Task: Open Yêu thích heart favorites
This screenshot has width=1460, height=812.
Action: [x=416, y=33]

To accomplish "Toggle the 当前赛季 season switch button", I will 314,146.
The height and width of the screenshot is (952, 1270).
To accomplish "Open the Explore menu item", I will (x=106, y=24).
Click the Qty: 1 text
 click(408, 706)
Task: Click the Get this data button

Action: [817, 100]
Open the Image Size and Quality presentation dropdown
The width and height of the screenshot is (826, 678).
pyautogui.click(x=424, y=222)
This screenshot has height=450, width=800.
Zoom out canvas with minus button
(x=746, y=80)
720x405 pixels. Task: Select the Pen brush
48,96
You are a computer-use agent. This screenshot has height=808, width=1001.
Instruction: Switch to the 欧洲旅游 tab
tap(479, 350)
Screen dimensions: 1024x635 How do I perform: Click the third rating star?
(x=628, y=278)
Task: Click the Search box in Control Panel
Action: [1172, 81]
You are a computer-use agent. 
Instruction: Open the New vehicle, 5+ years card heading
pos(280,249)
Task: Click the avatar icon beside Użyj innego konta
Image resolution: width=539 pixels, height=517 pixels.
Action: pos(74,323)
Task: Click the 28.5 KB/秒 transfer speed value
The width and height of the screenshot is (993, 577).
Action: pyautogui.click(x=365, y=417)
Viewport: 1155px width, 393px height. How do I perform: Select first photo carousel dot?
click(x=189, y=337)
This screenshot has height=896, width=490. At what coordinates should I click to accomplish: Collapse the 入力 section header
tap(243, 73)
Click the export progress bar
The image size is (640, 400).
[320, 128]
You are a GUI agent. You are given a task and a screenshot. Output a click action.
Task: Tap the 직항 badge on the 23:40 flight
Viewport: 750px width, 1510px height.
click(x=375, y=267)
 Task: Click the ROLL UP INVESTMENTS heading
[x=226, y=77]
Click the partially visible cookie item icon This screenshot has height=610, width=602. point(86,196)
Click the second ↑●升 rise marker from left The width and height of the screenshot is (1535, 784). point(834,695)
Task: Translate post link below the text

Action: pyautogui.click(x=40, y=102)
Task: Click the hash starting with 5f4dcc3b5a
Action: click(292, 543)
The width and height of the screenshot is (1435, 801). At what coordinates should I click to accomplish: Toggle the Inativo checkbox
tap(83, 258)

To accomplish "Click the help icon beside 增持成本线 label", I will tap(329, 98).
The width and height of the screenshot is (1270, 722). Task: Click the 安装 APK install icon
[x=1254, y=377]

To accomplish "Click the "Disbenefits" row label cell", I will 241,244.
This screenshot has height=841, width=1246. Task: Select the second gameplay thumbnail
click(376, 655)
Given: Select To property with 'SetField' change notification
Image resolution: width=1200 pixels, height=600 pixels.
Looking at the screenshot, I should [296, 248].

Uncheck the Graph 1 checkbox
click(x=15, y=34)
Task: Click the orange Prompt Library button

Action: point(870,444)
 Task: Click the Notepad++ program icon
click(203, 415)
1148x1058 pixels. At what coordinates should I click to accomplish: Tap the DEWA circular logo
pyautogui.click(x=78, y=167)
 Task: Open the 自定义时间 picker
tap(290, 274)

---

● EXERCISE:
Retype exactly the span of lines from the one with "Screen dimensions: 1024x635" through the one with "Task: Click the avatar"; include both ends and omit the rest of the material.

● TASK RESPONSE:
Screen dimensions: 1024x635 How do I perform: Click the third rating star?
(x=628, y=278)
Task: Click the Search box in Control Panel
Action: [1172, 81]
You are a computer-use agent. 
Instruction: Open the New vehicle, 5+ years card heading
pos(280,249)
Task: Click the avatar icon beside Użyj innego konta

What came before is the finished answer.